Justice Minister Simon Power has told Parliament it is clear the liberalisation of liquor laws in the 1980s and 90s has not worked.
Mr Power was the first speaker during debate on the Alcohol Reform Bill, which passed its first reading in Parliament on Thursday afternoon 114 to 3.
The bill will introduce tighter liquor licensing rules, and a split-age for the purchase of alcohol.
Mr Power says the days of buying beer at the corner diary are coming to an end.
The bill will now be sent to a select committee for public submissions, after a comprehensive review of alcohol laws by the Law Commission.
Under the bill, 18-year-olds would still be able to purchase alcohol at bars and restaurants but would have to wait until they were 20 to buy at supermarkets and other retailers.

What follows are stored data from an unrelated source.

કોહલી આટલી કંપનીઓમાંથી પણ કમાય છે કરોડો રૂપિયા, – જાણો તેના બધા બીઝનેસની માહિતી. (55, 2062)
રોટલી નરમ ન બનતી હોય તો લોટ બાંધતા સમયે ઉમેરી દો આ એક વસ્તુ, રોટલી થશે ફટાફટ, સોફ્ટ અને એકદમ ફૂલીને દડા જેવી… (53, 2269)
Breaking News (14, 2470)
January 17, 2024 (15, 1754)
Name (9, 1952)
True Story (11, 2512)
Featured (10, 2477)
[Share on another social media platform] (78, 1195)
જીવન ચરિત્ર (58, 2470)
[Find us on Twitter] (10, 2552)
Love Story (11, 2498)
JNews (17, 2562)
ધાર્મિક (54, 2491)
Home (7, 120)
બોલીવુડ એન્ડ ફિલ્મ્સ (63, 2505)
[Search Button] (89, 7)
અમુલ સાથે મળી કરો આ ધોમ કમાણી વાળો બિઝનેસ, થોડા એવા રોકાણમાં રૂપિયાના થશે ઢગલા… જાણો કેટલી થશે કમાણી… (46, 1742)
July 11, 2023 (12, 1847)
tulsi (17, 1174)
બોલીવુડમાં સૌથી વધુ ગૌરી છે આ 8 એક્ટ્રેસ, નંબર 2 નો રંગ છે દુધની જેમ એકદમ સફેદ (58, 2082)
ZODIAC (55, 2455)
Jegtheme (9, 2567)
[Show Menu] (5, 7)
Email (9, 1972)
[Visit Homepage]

MPs will be given a conscience vote on the drinking age, but that would not happen until after the legislation returns to Parliament following public submissions.
The bill also creates tougher rules for parents providing alcohol to young people in their homes and allows for limits to be placed on the alcohol content of ready-mixed drinks.
The Government admits the legislation alone will not turn around the binge-drinking culture, but it says it can help moderate it through controls on availability and a focus on young people.
But Labour MP Lianne Dalziel told Parliament the Government was squandering a once-in-a-lifetime opportunity to tackle in a serious way the harm caused by alcohol in a serious.
Ms Dalziel says the bill does not go far enough.